Exercise prompt
Could you repeat the entries below exactly, but only from the line with "831x490 pixels." through the line with "Edit survey 2", and without any picture?

Data to use
============
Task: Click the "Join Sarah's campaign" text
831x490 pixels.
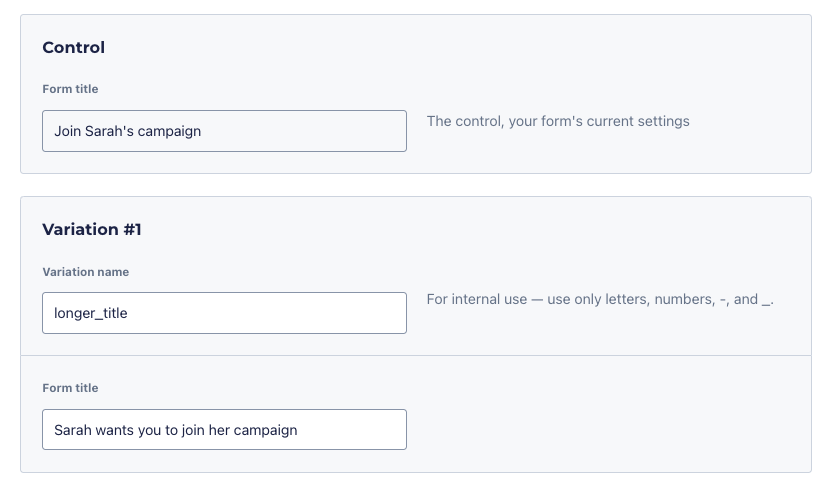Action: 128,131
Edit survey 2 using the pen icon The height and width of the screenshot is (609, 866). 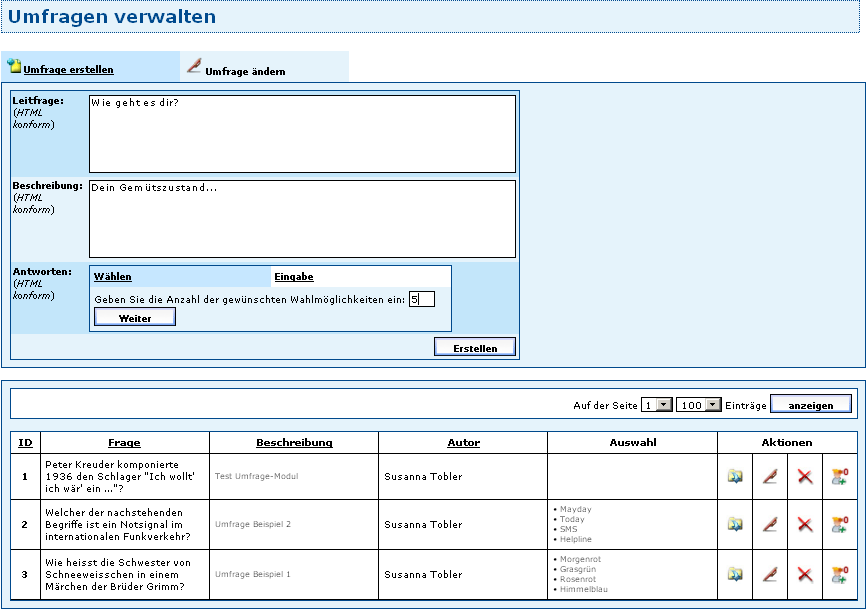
============
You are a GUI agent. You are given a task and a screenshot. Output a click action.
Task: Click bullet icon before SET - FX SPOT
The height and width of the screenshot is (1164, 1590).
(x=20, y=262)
============
Exercise response
831x490 pixels.
Action: 128,131
Edit survey 2 using the pen icon The height and width of the screenshot is (609, 866). 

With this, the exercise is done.